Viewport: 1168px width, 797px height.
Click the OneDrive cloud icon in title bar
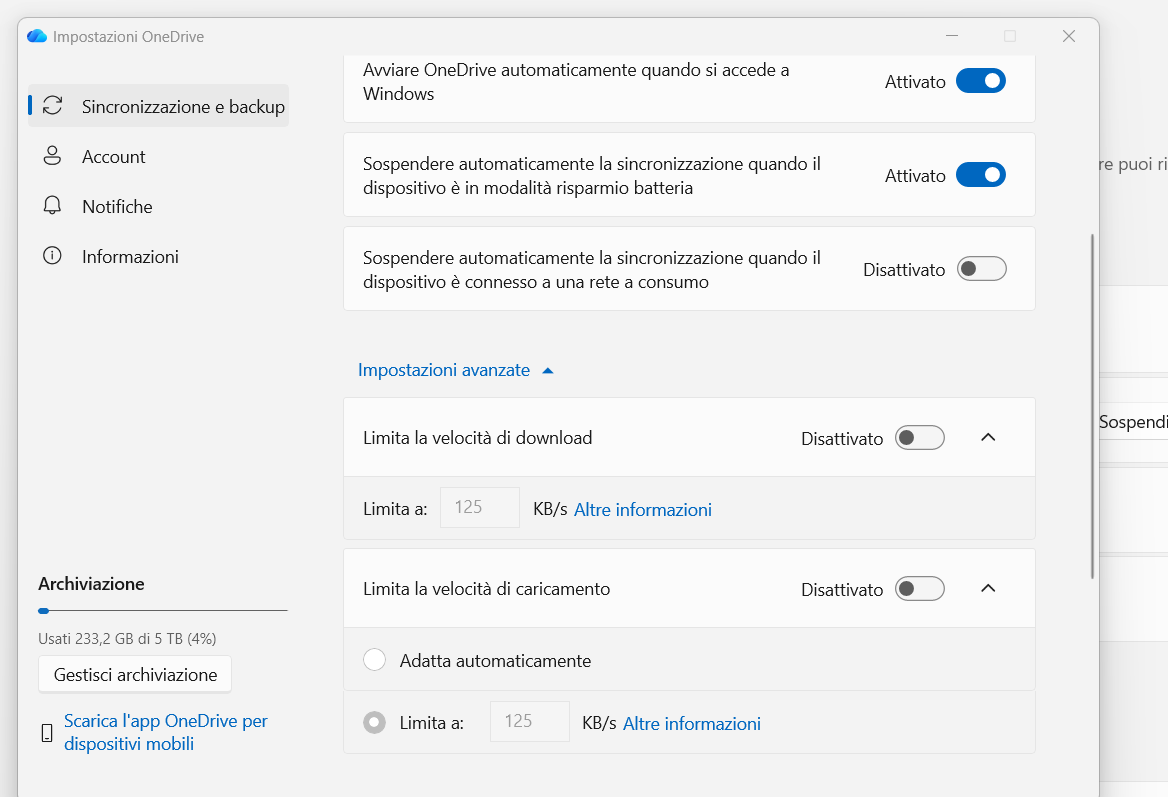tap(37, 36)
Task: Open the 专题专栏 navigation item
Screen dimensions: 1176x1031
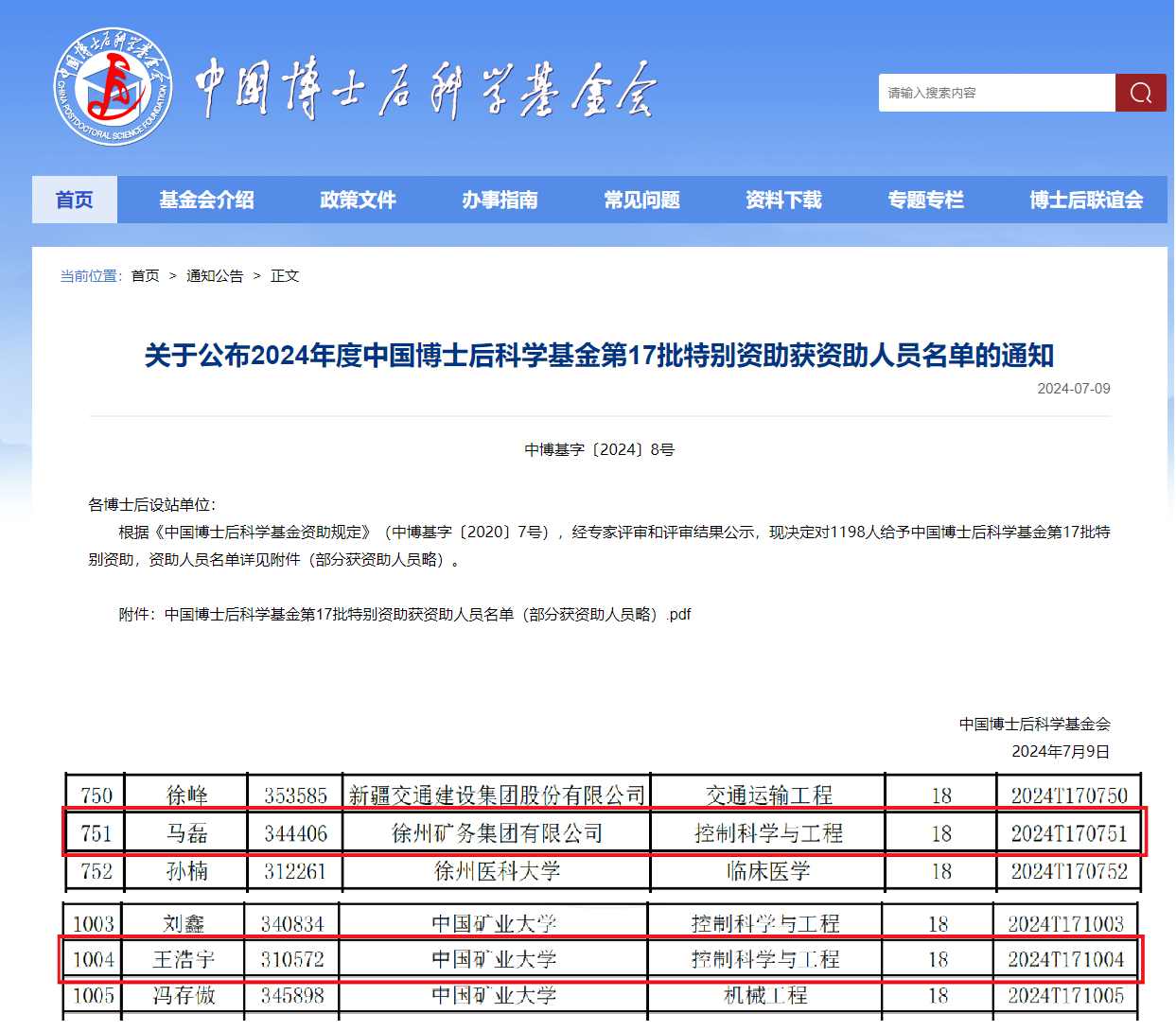Action: pos(925,200)
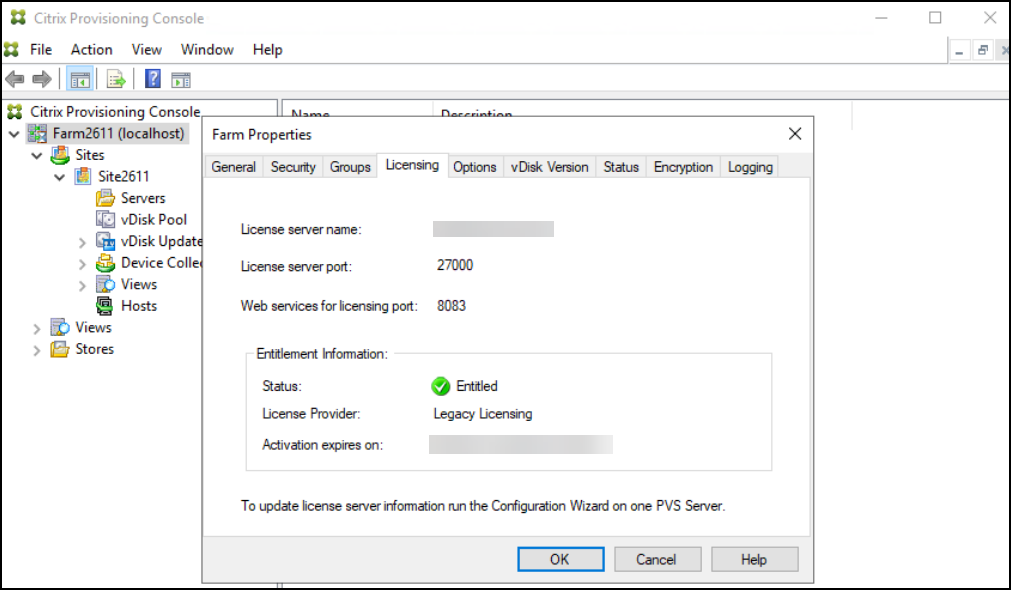Switch to the vDisk Version tab
This screenshot has height=590, width=1011.
[x=549, y=166]
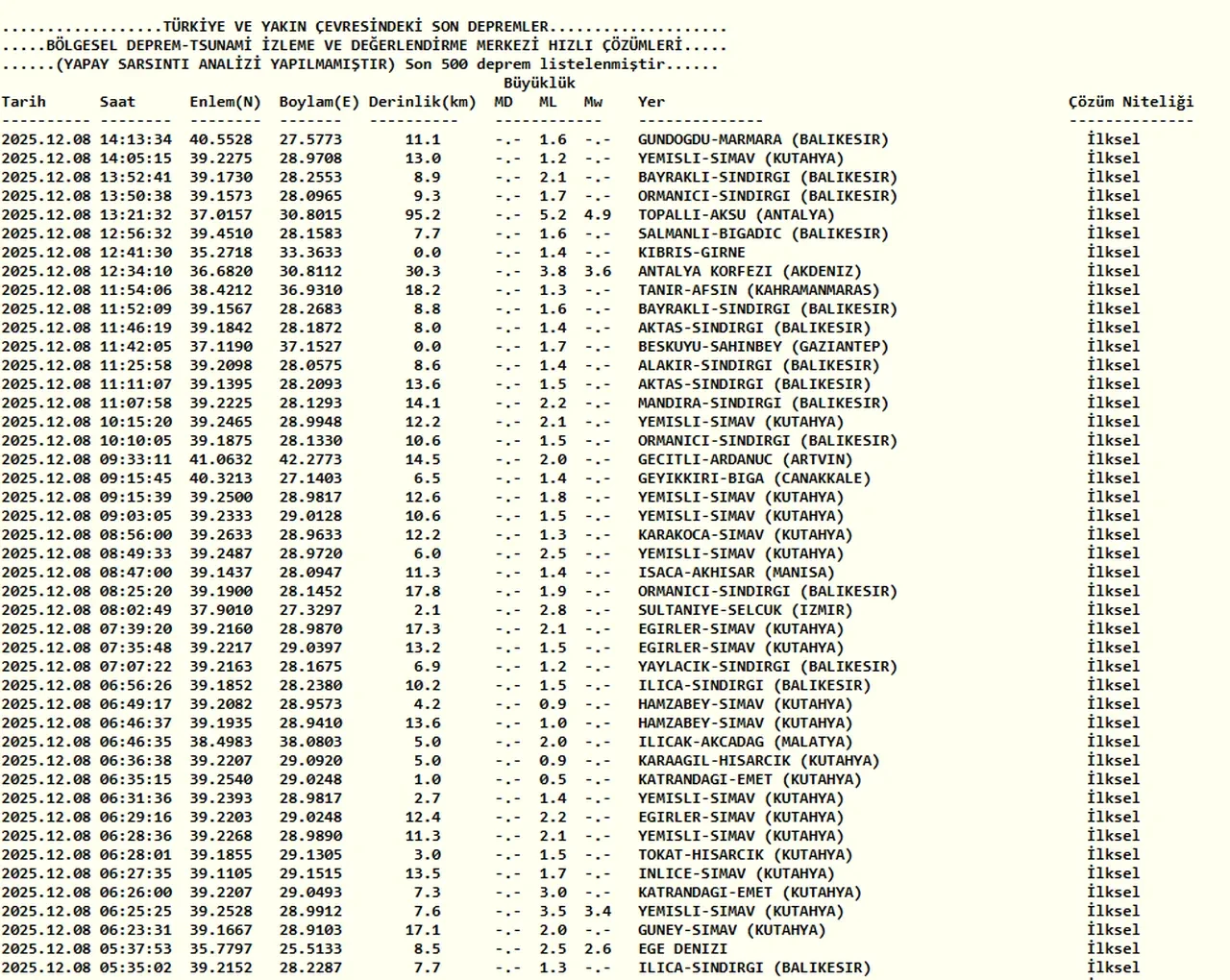1230x980 pixels.
Task: Click the Derinlik(km) column header
Action: point(422,102)
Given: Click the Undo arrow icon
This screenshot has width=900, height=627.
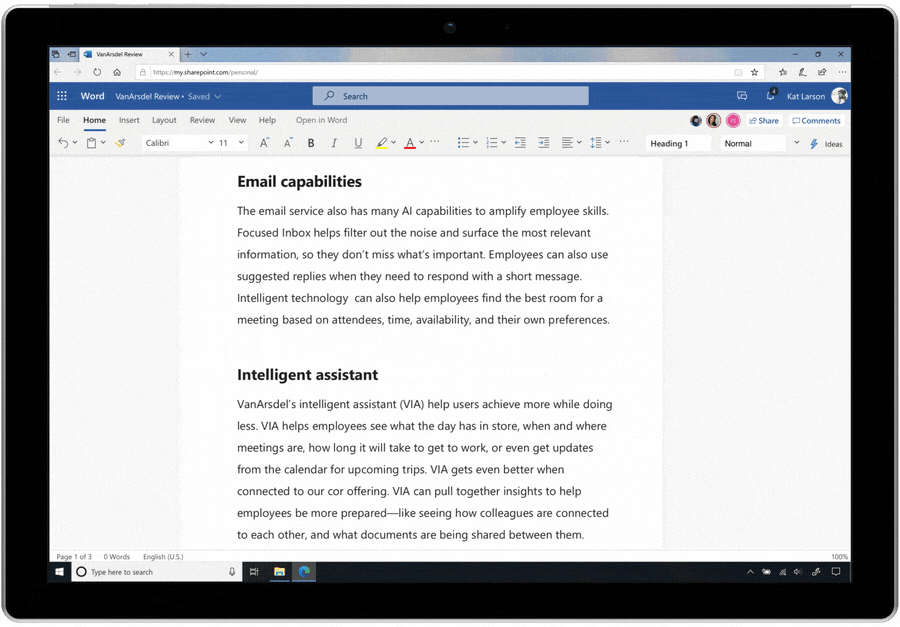Looking at the screenshot, I should [63, 143].
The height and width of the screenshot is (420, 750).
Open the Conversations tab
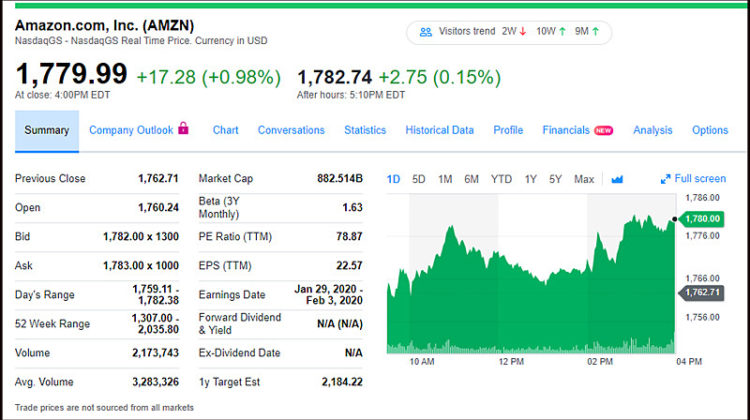tap(291, 130)
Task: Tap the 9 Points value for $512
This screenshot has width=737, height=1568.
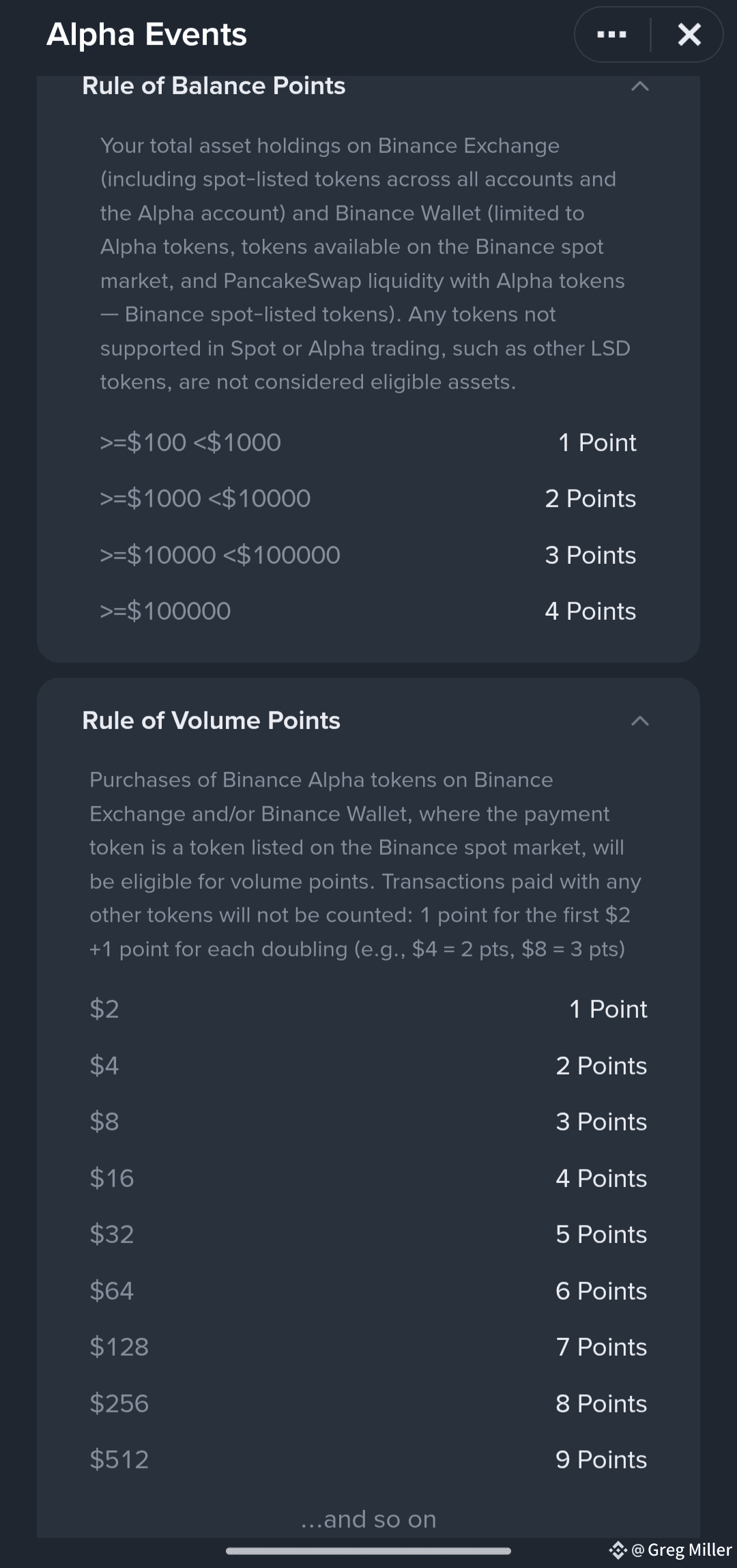Action: pos(601,1459)
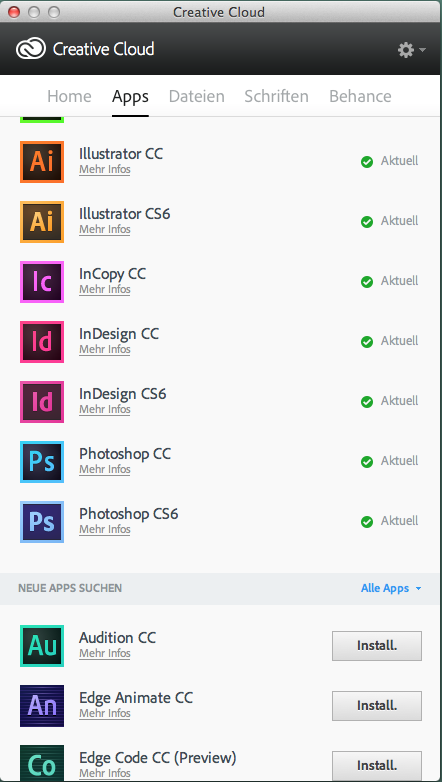This screenshot has height=782, width=442.
Task: Open Mehr Infos for Photoshop CC
Action: pos(105,469)
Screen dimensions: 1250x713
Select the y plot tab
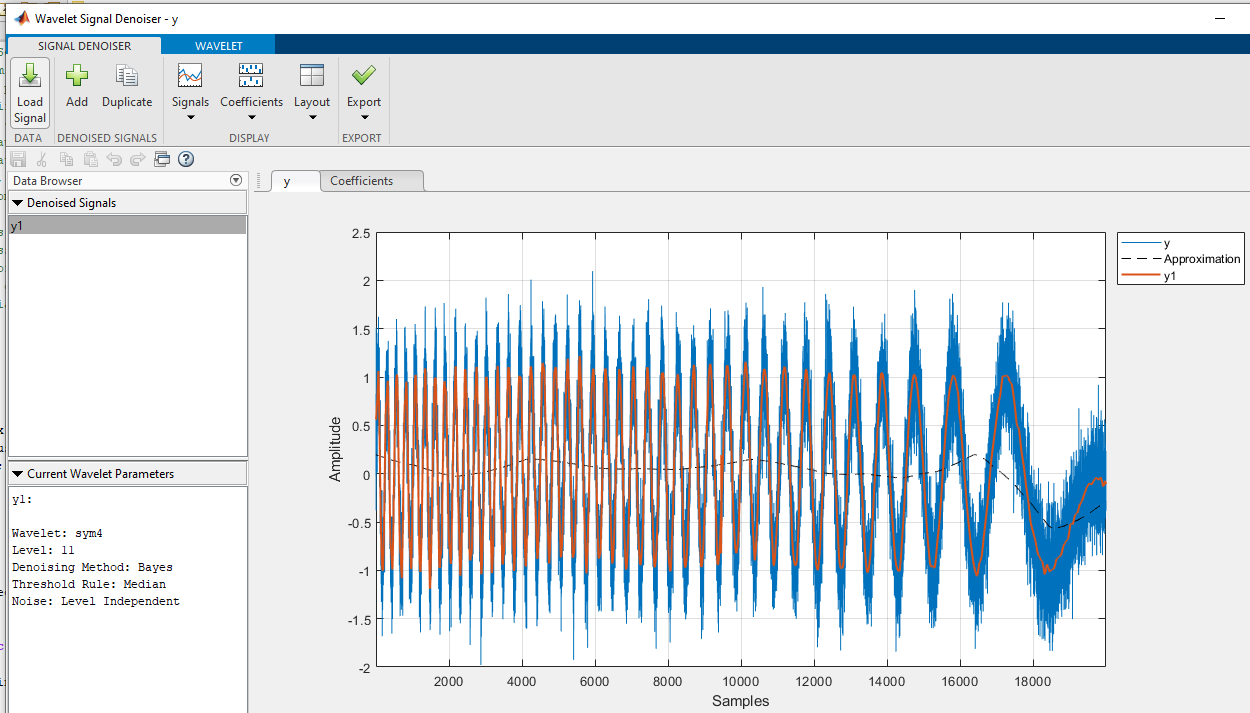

> [Instructions to follow]:
Reproduce every line of the data above, exactly as it stands, but not the pictures.

> [Result]:
Viewport: 1168px width, 797px height.
Click the OneDrive cloud icon in title bar
tap(37, 36)
Task: Open the 专题专栏 navigation item
Screen dimensions: 1176x1031
Action: pos(925,200)
Switch to the vDisk Version tab
This screenshot has height=590, width=1011.
[x=549, y=166]
1230x980 pixels.
Task: Click the Derinlik(km) column header
Action: point(422,102)
Given: Click the Undo arrow icon
This screenshot has width=900, height=627.
Looking at the screenshot, I should [63, 143].
The height and width of the screenshot is (420, 750).
Open the Conversations tab
tap(291, 130)
Task: Tap the 9 Points value for $512
This screenshot has width=737, height=1568.
Action: pos(601,1459)
This screenshot has height=782, width=442.
Task: Open Mehr Infos for Photoshop CC
Action: pos(105,469)
Screen dimensions: 1250x713
Select the y plot tab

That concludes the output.